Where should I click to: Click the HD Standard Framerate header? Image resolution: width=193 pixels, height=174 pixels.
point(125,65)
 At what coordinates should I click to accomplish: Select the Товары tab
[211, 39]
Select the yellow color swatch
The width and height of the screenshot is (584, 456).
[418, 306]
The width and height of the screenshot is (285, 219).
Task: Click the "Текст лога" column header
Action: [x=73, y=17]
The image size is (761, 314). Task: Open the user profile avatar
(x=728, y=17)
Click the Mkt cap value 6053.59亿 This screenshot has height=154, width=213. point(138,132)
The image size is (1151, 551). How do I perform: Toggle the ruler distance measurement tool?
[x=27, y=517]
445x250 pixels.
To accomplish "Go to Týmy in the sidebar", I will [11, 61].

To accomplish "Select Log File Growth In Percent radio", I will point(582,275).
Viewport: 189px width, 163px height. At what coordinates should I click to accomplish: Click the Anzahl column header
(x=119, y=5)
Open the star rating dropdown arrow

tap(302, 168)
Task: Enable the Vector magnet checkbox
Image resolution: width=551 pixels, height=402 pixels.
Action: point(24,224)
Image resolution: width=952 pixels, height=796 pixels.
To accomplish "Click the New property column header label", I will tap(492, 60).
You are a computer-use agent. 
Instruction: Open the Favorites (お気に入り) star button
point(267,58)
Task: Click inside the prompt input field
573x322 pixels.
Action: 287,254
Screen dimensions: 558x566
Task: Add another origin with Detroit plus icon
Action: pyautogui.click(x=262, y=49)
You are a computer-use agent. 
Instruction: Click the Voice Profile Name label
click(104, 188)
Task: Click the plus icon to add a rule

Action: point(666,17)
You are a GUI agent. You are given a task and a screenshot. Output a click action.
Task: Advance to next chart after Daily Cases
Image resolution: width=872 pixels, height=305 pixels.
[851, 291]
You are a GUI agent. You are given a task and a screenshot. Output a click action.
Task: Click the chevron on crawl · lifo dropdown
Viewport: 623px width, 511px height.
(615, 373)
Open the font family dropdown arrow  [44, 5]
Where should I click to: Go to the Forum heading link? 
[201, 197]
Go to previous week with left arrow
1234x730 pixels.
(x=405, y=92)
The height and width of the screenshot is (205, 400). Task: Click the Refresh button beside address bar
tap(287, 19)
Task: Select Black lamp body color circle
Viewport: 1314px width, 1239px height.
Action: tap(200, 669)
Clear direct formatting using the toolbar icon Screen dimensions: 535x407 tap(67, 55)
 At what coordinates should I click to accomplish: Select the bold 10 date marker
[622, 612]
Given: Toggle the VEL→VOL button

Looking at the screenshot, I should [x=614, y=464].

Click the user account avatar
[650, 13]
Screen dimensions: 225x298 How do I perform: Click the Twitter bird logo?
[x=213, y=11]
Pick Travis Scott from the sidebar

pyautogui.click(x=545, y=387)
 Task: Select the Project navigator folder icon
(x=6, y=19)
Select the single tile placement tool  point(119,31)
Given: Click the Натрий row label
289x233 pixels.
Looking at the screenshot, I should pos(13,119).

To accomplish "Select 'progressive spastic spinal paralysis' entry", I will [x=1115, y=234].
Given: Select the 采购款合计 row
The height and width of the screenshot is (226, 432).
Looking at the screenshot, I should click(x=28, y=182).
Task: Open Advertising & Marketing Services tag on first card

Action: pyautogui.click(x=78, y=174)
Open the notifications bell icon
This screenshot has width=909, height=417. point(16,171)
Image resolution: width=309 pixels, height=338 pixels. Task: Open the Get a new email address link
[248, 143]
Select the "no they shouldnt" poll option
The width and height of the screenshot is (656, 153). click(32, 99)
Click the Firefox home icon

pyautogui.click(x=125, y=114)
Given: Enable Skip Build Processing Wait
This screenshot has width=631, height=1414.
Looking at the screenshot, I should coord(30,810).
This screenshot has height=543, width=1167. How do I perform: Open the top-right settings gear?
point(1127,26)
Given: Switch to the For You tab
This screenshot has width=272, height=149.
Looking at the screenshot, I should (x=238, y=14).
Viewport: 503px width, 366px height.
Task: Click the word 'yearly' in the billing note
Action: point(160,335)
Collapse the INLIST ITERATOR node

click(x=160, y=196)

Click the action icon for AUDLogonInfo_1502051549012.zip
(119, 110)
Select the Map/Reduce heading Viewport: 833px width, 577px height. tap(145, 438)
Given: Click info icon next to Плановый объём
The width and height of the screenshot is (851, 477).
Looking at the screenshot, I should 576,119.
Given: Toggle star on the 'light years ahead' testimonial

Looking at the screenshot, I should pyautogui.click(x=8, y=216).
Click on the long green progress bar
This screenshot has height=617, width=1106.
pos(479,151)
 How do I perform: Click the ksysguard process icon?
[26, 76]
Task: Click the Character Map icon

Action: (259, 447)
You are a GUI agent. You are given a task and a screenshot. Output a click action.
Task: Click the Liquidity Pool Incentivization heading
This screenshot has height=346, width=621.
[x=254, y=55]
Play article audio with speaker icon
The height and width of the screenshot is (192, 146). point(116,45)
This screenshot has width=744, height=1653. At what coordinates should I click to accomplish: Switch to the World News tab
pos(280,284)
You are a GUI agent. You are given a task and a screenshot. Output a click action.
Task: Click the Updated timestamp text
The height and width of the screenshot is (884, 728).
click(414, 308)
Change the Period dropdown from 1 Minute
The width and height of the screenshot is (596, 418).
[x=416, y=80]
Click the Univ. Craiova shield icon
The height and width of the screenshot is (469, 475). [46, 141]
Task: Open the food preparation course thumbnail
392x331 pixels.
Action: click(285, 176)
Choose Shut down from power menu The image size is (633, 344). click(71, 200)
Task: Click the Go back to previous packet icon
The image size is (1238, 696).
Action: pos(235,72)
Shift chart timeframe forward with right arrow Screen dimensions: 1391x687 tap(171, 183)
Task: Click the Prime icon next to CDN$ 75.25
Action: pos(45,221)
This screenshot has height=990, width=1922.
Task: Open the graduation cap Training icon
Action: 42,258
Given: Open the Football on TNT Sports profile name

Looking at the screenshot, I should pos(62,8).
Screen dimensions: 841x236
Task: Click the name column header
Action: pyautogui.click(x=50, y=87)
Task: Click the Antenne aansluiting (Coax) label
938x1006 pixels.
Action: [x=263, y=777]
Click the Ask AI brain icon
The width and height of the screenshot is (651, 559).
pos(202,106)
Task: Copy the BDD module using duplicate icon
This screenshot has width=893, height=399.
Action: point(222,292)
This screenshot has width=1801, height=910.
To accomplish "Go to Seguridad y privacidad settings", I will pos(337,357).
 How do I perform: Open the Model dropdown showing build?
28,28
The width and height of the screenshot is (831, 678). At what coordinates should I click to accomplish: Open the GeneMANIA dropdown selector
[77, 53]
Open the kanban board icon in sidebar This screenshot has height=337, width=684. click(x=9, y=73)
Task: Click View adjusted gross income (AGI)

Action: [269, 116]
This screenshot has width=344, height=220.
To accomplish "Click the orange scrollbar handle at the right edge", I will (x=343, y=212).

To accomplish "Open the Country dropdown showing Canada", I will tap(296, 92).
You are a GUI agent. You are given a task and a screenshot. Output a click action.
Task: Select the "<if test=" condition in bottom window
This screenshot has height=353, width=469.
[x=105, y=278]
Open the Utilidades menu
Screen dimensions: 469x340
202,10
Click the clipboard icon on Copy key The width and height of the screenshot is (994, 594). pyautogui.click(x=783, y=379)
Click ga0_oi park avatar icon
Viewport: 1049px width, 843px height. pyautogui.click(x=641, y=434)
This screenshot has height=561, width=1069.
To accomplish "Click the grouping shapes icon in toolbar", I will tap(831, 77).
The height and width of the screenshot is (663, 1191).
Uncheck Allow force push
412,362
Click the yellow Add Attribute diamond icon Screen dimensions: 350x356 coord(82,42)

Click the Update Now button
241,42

> [WHAT YOU HAVE TO DO] The answer must consist of every line from the data that contains the word "Copy".

> [PROBLEM SOLUTION]
Task: Copy the BDD module using duplicate icon
Click the clipboard icon on Copy key The width and height of the screenshot is (994, 594). pyautogui.click(x=783, y=379)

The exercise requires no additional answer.